• DOCUMENT PASSAGE:
=======
Premiere Pro CC 2018 GPU Performance: NVIDIA Titan V 12GBWritten on February 7, 2018 by Matt Bach
The NVIDIA Titan V 12GB is the latest in NVIDIA's Titan line of GPUs and while the $3,000 price tag is pretty steep, it has a number of features that makes it very unique. The two most interesting being full-speed FP64 (double precision) performance and the addition of 640 "Tensor" cores. These special cores are designed specifically for use in machine learning, but both they and the FP64 performance unfortunately has no bearing on performance in software like Premiere Pro.
This doesn't make the Titan V a complete dud for Premiere Pro, however. This card also features HBM2 memory (which is faster than the GDDR5/GDDR5X VRAM found on most cards) and has more CUDA cores than any other recent GTX or Titan GPU. In fact, it has 5120 CUDA Cores while the Titan Xp and GTX 1080 Ti only have 3840 and 3584 CUDA cores respectively. One thing to note is that while the higher number of cores gives the Titan V a theoretical higher performance ceiling than any other GTX or Titan video card, each individual core in the Titan V is actually slower than the cores in cards like the GTX 1080 Ti or Titan Xp. So just like how a CPU with more cores is not always better, there is a chance that the lower frequency of the Titan V holds it back from being a top pick for software like Premiere Pro.
To find out, we will be looking at how this card performs in a number of realistic situations using our newly revamped Premiere Pro testing process. This new process is not vastly different than our old testing, but simply focuses on a wider range of codecs and has more in-depth Live Playback testing. More information can be found in the Test Hardware & Methodology section.
Test Hardware & Methodology
To see how the new Titan V performs in Premiere Pro, we opted to pair a number of different GPUs with the Intel Core i9 7940X CPU which is currently the fastest all-around CPU for Premiere Pro. Our full test platform consists of the following hardware:
|Skylake-X (X299) Test Platform|
|Motherboard:||Gigabyte X299 AORUS Gaming 7
|RAM:||8x DDR4-2666 16GB
|Hard Drive:||Samsung 960 Pro 1TB M.2 PCI-E x4 NVMe SSD|
|OS:||Windows 10 Pro 64-bit|
|Software:||Premiere Pro CC 2018|
To act as comparison points, we will be testing a number of NVIDIA GPUs ranging from the new Titan V all the way down to the GTX 1060.
|Test Video Cards|
|NVIDIA GeForce GTX 1060 6GB||NVIDIA GeForce GTX 1070 8GB|
|NVIDIA GeForce GTX 1080 8GB||NVIDIA GeForce GTX 1080 Ti 11GB|
|NVIDIA Titan Xp 12GB||NVIDIA Titan V 12GB|
For those that read our articles regularly, you will notice that our testing looks quite a bit different since we just recently completely re-vamped our entire testing process for Premiere Pro based on feedback from our customers and readers. The biggest change is that we are now testing a wider range of codecs using media that is either publicly available for download or transcoded from media that is publicly available. This was done so that anyone can repeat our testing in order to both verify our findings and to see how their current computer stacks up to the latest hardware available.
=======
• EXCERPTED RECORDS:
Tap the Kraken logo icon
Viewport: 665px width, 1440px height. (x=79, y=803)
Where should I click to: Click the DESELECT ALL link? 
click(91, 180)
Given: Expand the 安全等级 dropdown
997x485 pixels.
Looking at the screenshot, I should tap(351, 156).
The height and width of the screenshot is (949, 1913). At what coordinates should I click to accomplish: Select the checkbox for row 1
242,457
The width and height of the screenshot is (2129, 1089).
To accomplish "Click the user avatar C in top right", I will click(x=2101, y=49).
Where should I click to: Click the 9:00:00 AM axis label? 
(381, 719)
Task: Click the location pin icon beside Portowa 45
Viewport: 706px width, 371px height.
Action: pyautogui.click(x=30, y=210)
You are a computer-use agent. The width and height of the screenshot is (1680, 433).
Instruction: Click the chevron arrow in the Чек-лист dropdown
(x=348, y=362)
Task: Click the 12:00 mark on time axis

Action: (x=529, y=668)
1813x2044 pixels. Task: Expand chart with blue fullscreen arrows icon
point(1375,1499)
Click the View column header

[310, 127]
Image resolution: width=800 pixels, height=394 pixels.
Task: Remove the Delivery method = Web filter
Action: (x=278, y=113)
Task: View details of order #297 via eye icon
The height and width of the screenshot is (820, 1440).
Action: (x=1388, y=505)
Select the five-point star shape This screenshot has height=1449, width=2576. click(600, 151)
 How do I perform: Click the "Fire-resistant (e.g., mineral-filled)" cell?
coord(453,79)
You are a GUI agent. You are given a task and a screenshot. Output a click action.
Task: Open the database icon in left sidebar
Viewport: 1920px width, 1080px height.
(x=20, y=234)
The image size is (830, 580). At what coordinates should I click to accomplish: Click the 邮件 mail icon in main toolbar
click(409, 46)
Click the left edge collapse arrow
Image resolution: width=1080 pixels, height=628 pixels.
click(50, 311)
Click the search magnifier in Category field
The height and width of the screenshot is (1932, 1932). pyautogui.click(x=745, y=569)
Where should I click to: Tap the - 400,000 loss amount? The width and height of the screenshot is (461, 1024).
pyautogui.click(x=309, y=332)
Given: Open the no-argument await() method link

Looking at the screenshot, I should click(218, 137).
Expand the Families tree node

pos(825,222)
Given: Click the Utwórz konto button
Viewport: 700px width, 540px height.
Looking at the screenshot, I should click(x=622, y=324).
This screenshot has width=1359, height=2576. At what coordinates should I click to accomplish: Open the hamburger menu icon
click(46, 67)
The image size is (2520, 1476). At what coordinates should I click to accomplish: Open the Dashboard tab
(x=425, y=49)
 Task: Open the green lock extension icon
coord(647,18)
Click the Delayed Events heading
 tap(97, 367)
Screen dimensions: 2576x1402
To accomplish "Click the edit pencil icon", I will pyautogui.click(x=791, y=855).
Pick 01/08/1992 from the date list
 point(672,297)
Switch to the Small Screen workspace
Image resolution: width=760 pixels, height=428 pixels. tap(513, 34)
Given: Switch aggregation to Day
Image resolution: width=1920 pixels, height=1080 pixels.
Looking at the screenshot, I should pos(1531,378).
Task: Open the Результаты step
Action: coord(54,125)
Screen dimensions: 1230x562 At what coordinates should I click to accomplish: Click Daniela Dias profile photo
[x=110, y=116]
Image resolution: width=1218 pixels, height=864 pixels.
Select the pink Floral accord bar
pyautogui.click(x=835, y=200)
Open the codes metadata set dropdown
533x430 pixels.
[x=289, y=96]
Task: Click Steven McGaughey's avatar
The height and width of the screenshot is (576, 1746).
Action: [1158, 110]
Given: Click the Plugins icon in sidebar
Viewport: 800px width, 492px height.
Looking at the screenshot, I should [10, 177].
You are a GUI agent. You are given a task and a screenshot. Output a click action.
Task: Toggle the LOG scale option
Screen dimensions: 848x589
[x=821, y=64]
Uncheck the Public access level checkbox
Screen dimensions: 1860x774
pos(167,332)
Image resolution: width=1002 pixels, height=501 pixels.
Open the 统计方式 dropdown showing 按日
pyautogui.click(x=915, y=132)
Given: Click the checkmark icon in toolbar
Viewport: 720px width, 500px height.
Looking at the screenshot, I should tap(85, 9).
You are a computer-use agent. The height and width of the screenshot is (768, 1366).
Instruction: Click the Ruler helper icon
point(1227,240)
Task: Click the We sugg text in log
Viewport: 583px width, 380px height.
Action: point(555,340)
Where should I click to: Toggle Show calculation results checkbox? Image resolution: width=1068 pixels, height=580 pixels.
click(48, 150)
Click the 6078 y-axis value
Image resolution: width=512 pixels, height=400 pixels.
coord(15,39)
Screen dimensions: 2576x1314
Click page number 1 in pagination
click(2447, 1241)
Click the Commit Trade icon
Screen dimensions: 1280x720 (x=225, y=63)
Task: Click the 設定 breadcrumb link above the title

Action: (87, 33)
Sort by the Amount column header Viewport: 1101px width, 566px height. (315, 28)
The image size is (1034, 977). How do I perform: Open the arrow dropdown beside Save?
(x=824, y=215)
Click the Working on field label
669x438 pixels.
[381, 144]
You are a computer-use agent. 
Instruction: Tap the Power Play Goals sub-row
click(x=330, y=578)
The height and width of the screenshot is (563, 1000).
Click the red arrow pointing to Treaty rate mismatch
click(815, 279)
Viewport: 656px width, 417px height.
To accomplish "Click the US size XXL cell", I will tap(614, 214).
=======
• REQUEST 1: List every video card in the test lineup of the Premiere Pro GPU article.
• REQUEST 2: Write the next part of the Premiere Pro GPU article, picking up after its last sentence.
The data can be set aside; nothing here depends on it.

• EXPECTED OUTPUT 1:
NVIDIA GeForce GTX 1060 6GB
NVIDIA GeForce GTX 1070 8GB
NVIDIA GeForce GTX 1080 8GB
NVIDIA GeForce GTX 1080 Ti 11GB
NVIDIA Titan Xp 12GB
NVIDIA Titan V 12GB

• EXPECTED OUTPUT 2:
However, in order to keep our testing process from taking weeks or months to complete, we had to drop some of the variety of testing and instead focus on just two aspects of Premiere Pro: Exporting and Live Playback. This isn't to say that the other things we used to test (such as rendering previews and warp stabilize) were not useful, but we simply had to cut something out in order to make time for the wider range of codecs. In fact, we may need to cut a bit more in the future as a single benchmark loop currently takes more than 18 hours to complete.
The footage used in our testing is shown below with links to where you can download it yourself:
|H.264||3840x2160||59.94 fps||Panasonic GH5||60p Snow Handheld||The Angry Video Guy
Panasonic GH5 Sample Footage
|ProRes 422 HQ||3840x2160||24 fps||Ursa Mini 4K||City Train Station||Blackmagic Design
Production Camera 4K Update
|ProRes 4444||3840x2160||59.94 fps||Canon C200||Untitled00024199||4K Shooters
Canon C200 Raw Footage Workflow
|CinemaDNG||4608x2592||24 fps||Ursa Mini 4K||Interior Office||Blackmagic Design
|ARRIRAW||6560x3100||23.976 fps||ALEXA 65||A003C025
(Open Gate spherical)
ALEXA Sample Footage
|23.976 fps||EPIC DRAGON||A016_C001_02073O_001||RED
Sample R3D Files
|29.97 fps||RED ONE MYSTERIUM||A004_C186_011278_001||RED
Sample R3D Files
|23.976 fps||EPIC DRAGON||A007_C115_07181B_001||RED
Sample R3D Files
|23.976 fps||WEAPON 6K||S005_L001_0220LI_001||RED
Sample R3D Files
|23.976 fps||WEAPON 8K S35||S002_C074_02065Z_001||RED
Sample R3D Files
|25 fps||WEAPON 8K S35||B001_C096_0902AP_001||RED
Sample R3D Files
|23.976 fps||EPIC-W 8K S35||S002_C074_02065Z_001||RED
Sample R3D Files
|3940x2160||29.97 fps||Transcoded from RED A004_C186_011278_001|
|6144x3160||23.976 fps||Transcoded from RED A007_C115_07181B_001|
|8192x4320||25 fps||Transcoded from RED B001_C096_0902AP_001|
While this is by no means every codec available, we do feel that this covers a much wider range than our previous testing. In the future we may cut down on the number of RED clips and replace then with something like XAVC-S or AVCHD but we really wanted to see how the different compression levels impact performance.
Our testing was done with three different timelines to simulate different types of workloads.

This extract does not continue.